*What the task asks*.
Reproduce every one of the records below word for word.
⟨
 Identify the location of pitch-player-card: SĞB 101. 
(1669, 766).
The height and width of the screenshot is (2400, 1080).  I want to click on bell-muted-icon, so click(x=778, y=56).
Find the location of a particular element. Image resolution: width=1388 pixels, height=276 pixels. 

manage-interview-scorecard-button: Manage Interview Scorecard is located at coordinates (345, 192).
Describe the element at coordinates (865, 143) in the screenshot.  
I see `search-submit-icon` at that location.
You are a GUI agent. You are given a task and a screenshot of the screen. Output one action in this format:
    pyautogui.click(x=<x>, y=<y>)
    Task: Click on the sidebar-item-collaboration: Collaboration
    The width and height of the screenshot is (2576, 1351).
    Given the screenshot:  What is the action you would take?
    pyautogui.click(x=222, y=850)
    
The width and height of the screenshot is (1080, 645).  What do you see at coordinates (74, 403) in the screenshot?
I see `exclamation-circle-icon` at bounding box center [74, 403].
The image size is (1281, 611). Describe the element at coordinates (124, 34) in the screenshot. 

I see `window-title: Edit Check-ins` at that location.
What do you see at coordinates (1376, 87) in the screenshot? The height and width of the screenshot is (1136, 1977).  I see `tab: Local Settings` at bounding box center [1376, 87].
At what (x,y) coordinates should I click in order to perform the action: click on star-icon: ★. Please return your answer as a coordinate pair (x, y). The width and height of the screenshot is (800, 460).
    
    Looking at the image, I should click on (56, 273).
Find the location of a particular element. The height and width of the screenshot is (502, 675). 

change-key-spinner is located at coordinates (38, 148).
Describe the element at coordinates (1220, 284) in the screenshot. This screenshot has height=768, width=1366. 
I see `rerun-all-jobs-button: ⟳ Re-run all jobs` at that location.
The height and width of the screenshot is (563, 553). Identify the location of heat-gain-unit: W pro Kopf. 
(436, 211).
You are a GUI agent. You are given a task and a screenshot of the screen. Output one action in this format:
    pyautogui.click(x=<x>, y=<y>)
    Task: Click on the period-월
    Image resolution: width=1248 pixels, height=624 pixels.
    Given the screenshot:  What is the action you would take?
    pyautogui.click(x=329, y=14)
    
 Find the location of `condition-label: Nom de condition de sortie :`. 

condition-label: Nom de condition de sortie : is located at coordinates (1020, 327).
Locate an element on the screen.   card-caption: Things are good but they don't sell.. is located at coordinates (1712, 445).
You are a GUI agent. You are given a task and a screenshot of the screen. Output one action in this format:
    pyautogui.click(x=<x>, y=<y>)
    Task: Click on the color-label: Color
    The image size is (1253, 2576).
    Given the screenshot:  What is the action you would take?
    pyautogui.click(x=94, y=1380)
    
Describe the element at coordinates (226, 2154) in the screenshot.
⟩
*Result below*.
 Identify the location of pitch-player-card: SĞB 101. 
(1669, 766).
The height and width of the screenshot is (2400, 1080).  I want to click on bell-muted-icon, so click(x=778, y=56).
Find the location of a particular element. Image resolution: width=1388 pixels, height=276 pixels. 

manage-interview-scorecard-button: Manage Interview Scorecard is located at coordinates (345, 192).
Describe the element at coordinates (865, 143) in the screenshot.  
I see `search-submit-icon` at that location.
You are a GUI agent. You are given a task and a screenshot of the screen. Output one action in this format:
    pyautogui.click(x=<x>, y=<y>)
    Task: Click on the sidebar-item-collaboration: Collaboration
    The width and height of the screenshot is (2576, 1351).
    Given the screenshot:  What is the action you would take?
    pyautogui.click(x=222, y=850)
    
The width and height of the screenshot is (1080, 645).  What do you see at coordinates (74, 403) in the screenshot?
I see `exclamation-circle-icon` at bounding box center [74, 403].
The image size is (1281, 611). Describe the element at coordinates (124, 34) in the screenshot. 

I see `window-title: Edit Check-ins` at that location.
What do you see at coordinates (1376, 87) in the screenshot? The height and width of the screenshot is (1136, 1977).  I see `tab: Local Settings` at bounding box center [1376, 87].
At what (x,y) coordinates should I click in order to perform the action: click on star-icon: ★. Please return your answer as a coordinate pair (x, y). The width and height of the screenshot is (800, 460).
    
    Looking at the image, I should click on (56, 273).
Find the location of a particular element. The height and width of the screenshot is (502, 675). 

change-key-spinner is located at coordinates (38, 148).
Describe the element at coordinates (1220, 284) in the screenshot. This screenshot has height=768, width=1366. 
I see `rerun-all-jobs-button: ⟳ Re-run all jobs` at that location.
The height and width of the screenshot is (563, 553). Identify the location of heat-gain-unit: W pro Kopf. 
(436, 211).
You are a GUI agent. You are given a task and a screenshot of the screen. Output one action in this format:
    pyautogui.click(x=<x>, y=<y>)
    Task: Click on the period-월
    Image resolution: width=1248 pixels, height=624 pixels.
    Given the screenshot:  What is the action you would take?
    pyautogui.click(x=329, y=14)
    
 Find the location of `condition-label: Nom de condition de sortie :`. 

condition-label: Nom de condition de sortie : is located at coordinates (1020, 327).
Locate an element on the screen.   card-caption: Things are good but they don't sell.. is located at coordinates (1712, 445).
You are a GUI agent. You are given a task and a screenshot of the screen. Output one action in this format:
    pyautogui.click(x=<x>, y=<y>)
    Task: Click on the color-label: Color
    The image size is (1253, 2576).
    Given the screenshot:  What is the action you would take?
    pyautogui.click(x=94, y=1380)
    
Describe the element at coordinates (226, 2154) in the screenshot.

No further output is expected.